Hockey has a code, they allow fists to solve your anger issues. When you use your fists you’re just as vulnerable as the guy you’re fighting. What Simon did is disgusting.
Attempting to maim someone should ban you from the game you play for a long long time. 30 days is nothing.
Once again the NHL leaves us wondering what the hell is wrong with this league? 30 games for something that brutal.
Like Victor, I hope Simon takes the high road (which sounds really ironic) and just retires. He should admit that he’s got a problem and shouldn’t play the game anymore.
I believe that both Simon and Bertuzzi(yes it’s true, I haven’t gotten over that) should be banned from playing hockey at any level anywhere in North America after their vicious on ice attacks.
Mostly I just feel sad for Simon. How much pain must he have locked away inside, that forces its way out on the ice in these brutal fits of rage? He’s obviously having a real difficult time with something, probably many things.
Of course, sympathy is no reason for him to be given yet another chance to play in this league. He needs to take control of whatever it is that’s destroying him, and not be playing NHL hockey.
Didn’t he win a battle with alcoholism earlier in his career? Let’s hope he has the strength to fight through his troubles again.
The Isles and Simon both already said that he was going to take a leave of absence from the team for about the length of the suspension, so the suspension itself was really accademic. It sounds like he may be drinking again, and if so he needs to take a long break from the game to get his head back on right. I hope he does. No matter what he’s done on the ice he’s not a “bad guy” by all accounts. Alcholism is such a hard thing to beat. Heaven help him if he’s slipped into anything worse then that.

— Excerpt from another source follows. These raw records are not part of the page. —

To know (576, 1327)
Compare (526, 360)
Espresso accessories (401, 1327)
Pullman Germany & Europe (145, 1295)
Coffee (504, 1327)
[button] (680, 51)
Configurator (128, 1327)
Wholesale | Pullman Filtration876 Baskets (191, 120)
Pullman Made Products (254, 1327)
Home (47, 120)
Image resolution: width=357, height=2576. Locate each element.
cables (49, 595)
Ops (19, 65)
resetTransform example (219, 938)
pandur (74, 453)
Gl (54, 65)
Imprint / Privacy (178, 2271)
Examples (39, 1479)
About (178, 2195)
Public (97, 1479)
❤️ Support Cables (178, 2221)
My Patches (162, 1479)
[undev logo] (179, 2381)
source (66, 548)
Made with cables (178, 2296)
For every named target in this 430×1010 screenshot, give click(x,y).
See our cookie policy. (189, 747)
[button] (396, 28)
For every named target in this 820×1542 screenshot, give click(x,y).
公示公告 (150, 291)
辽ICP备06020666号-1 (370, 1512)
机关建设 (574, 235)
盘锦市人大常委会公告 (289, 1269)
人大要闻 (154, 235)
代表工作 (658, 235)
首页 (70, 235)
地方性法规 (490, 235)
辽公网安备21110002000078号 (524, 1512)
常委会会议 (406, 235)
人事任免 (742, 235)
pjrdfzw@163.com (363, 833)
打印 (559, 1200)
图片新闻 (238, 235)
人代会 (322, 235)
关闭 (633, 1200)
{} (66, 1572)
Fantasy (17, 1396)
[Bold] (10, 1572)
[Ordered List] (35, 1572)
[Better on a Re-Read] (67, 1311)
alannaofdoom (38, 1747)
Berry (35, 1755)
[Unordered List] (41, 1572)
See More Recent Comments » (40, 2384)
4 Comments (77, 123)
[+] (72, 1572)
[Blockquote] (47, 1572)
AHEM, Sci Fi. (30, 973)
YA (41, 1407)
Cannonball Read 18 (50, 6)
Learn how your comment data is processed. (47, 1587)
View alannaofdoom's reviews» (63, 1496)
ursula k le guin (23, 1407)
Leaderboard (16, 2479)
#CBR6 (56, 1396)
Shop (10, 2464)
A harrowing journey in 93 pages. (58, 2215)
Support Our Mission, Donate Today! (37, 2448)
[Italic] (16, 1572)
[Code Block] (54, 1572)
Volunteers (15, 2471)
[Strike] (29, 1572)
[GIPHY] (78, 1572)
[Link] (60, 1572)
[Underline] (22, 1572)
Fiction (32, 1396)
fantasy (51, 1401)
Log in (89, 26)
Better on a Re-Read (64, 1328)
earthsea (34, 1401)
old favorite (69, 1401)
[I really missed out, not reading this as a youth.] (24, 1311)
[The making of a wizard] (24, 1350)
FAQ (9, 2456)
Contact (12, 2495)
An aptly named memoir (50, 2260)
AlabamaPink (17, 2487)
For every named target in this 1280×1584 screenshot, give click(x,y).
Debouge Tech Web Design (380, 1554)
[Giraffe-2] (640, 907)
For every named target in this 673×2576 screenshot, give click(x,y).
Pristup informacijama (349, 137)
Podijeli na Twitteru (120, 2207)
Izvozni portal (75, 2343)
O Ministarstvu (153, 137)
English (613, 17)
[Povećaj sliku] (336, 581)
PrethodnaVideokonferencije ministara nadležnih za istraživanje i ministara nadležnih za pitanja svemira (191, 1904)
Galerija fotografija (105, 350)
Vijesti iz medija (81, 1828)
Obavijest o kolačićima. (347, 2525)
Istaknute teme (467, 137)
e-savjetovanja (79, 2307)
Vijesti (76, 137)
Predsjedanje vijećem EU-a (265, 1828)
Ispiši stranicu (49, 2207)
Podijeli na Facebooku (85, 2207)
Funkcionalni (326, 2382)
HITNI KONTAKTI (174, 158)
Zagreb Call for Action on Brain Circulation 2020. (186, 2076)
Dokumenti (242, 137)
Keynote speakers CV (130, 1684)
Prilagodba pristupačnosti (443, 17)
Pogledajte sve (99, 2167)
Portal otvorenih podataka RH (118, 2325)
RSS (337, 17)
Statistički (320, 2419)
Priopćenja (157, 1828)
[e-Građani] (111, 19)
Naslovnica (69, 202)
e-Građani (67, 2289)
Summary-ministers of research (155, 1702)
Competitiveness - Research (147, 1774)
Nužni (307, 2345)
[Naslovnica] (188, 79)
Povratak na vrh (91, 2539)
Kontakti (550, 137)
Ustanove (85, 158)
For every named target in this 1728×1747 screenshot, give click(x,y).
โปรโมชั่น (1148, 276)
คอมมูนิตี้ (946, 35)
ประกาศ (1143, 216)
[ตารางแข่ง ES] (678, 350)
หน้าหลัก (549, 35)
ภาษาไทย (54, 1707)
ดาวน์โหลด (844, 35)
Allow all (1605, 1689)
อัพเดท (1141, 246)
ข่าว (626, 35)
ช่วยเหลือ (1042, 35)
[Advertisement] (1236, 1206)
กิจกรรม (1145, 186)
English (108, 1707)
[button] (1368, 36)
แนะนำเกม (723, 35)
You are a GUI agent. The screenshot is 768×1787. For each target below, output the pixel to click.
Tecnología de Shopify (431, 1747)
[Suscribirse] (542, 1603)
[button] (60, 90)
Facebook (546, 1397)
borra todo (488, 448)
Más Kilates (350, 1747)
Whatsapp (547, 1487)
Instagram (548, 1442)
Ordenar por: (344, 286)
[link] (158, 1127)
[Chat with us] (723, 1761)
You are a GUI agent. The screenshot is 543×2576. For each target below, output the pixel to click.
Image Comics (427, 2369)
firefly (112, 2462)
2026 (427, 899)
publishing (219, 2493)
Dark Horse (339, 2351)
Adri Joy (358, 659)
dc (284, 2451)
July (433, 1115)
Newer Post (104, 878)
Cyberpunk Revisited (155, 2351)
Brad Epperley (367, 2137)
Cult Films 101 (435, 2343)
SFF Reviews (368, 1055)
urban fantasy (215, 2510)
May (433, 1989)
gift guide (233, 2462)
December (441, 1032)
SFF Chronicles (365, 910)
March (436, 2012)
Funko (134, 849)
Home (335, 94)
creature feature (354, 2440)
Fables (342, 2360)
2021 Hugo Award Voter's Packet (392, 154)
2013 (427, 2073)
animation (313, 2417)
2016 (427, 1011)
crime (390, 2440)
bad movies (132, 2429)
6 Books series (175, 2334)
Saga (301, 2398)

Interesting comments. You believe on the one hand that Chris Simon should be banned from the league, but on the other hand you decry the illogicality of the suspension of Dale Hunter for a hit that you suggest others would consider “soft.” Please. Draw a line and stand on one side of it. Don’t move it about to protect your pet players. It makes you more illogical than the officials you criticize. Both incidents came with play stopped, with a player in a vulnerable position, and were delivered with the intent to injure. To call that “losing one’s cool” is ridiculous.
Looks like both Greg Cimilluca and Erin Brown of CBS Sports agree: Simon is (or at least should be) donesy.